Banda-Naira, Tempat Indah Pembuangan Hatta-Sjahrir
TEMPO. CO , Banda: Laut baru saja membiru kala kapal Pelni Tidar yang ditumpangi Tim Tempo (penulis Agung Sedayu dan fotografer Ayu Ambong) bersandar di pelabuhan Neira, Senin, 14 Oktober lalu. Airnya jernih, tenang, dan berkilau bagai cermin. Bayangan gunung api Banda di seberang dermaga ikut terpantul di sana. Di dermaga yang sama, pada 1 Februari 1936, Mohammad Hatta dan Sutan Sjahrir turun dari kapal Fommel Haut yang mengantar mereka dari pengasingan Boven Digul, Papua, yang keras. Di Neira mereka melanjutkan masa pengasingan hingga 1942. Saya lantas berfikir apa kira-kira tujuan Belanda menjadikan pulau seindah ini sebagai tempat buangan.

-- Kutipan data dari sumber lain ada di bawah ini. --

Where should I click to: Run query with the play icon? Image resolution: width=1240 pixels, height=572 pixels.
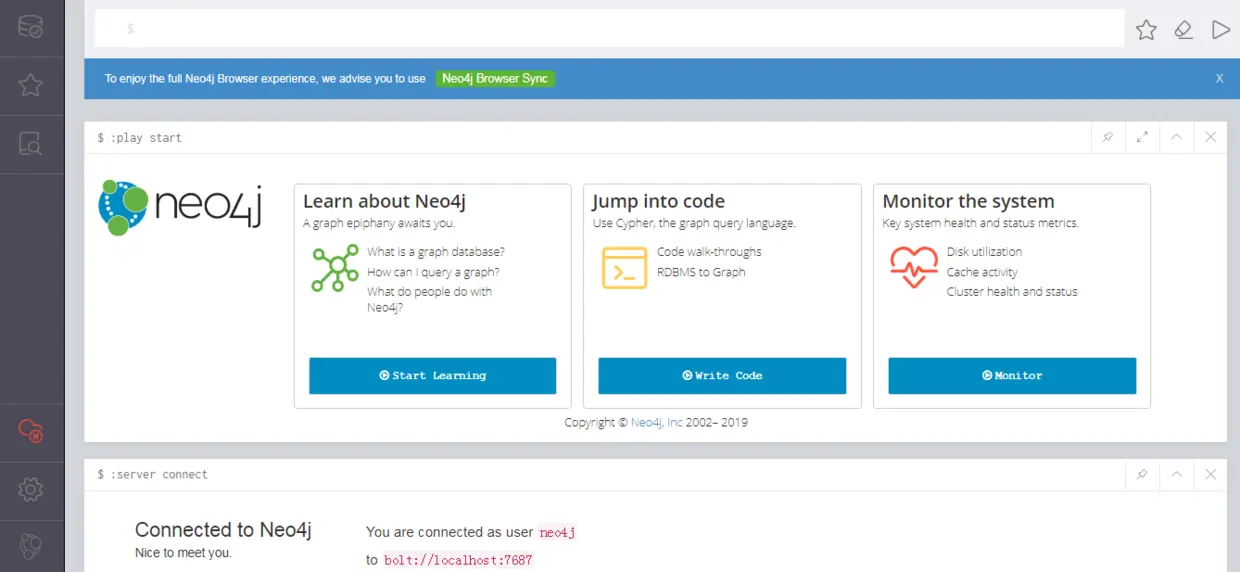[1221, 30]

Lamunan saya buyar kala terdengar pengumuman supaya penumpang segera turun. Di antara ratusan penumpang yang menghambur keluar tampak Meutia Farida Hatta Swasono berjalan perlahan menuruni tangga kapal yang licin berembun. Tanpa sengaja kami bertemu dan menumpang kapal yang sama dengan anak Wakil Presiden Indonesia pertama itu. Meutia ke Neira untuk menghadiri acara wisuda Sekolah Tinggi Ilmu Perikanan Hatta-Sjahrir, satu-satunya sekolah tinggi di Banda. »Belanda sengaja mengasingkan bung Hatta dan Sjahrir di tempat yang indah ini agar sikap melunak pada pemerintah. Tapi upaya Belanda itu gagal,” ujar perempuan 66 tahun menjawab pertanyaan saya.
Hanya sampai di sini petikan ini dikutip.